Staatsschutz ausbauen, Gefährder überwachen, Waffen entziehen: Berliner Grüne legen Forderungen gegen Rechtsextremismus vor

Antje Kapek und Benedikt Lux fordern konsequenteres Vorgehen gegen Rechtsextremisten. Ihre Vorschläge sollen in der Koalition besprochen werden.

Von Sabine Beikler

Erst vor ein paar Tagen forderte der Präsident des Zentralrats der Juden, Josef Schuster, die antisemitische Website „Judas Watch“ dauerhaft zu sperren. Jetzt legen Grünen-Fraktionschefin Antje Kapek und ihr Parteikollege, der Innenpolitiker Benedikt Lux, einen Forderungskatalog vor, in dem sie ein konsequenteres Vorgehen gegen Rechtsextremisten fordern.

Nach den Morden in Hanau, Kassel, Halle und den NSU-Morden seien Politik, Sicherheitsbehörden und alle Demokraten in Berlin aufgefordert, „nie wieder Rechtsextremisten die Straßen und die Köpfe zu überlassen“, sagen Kapek und Lux.
★ ★ ★ ★ ★ ★ ★
● AUFGABEN
**a)** Gib einen Abschnitt aus dem Artikel über die Forderungen der Berliner Grünen gegen Rechtsextremismus wörtlich wieder. Setze bei den Worten „Staatsschutz ausbauen, Gefährder“ ein und schließe mit „gegen Rechtsextremisten fordern.“.
**b)** Welche Website sollte nach der Forderung von Josef Schuster laut dem Artikel über die Forderungen der Berliner Grünen dauerhaft gesperrt werden?

● ANGEZEIGTE DATEN
★ ★ ★ ★ ★ ★ ★
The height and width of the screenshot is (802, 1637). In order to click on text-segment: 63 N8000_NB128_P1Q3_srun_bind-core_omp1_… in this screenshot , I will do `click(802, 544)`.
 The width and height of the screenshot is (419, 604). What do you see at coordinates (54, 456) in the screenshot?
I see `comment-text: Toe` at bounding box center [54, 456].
★ ★ ★ ★ ★ ★ ★
● ANTWORTEN JE AUFGABE
**a)**
Staatsschutz ausbauen, Gefährder überwachen, Waffen entziehen: Berliner Grüne legen Forderungen gegen Rechtsextremismus vor

Antje Kapek und Benedikt Lux fordern konsequenteres Vorgehen gegen Rechtsextremisten. Ihre Vorschläge sollen in der Koalition besprochen werden.

Von Sabine Beikler

Erst vor ein paar Tagen forderte der Präsident des Zentralrats der Juden, Josef Schuster, die antisemitische Website „Judas Watch“ dauerhaft zu sperren. Jetzt legen Grünen-Fraktionschefin Antje Kapek und ihr Parteikollege, der Innenpolitiker Benedikt Lux, einen Forderungskatalog vor, in dem sie ein konsequenteres Vorgehen gegen Rechtsextremisten fordern.

**b)** Die antisemitische Website „Judas Watch“.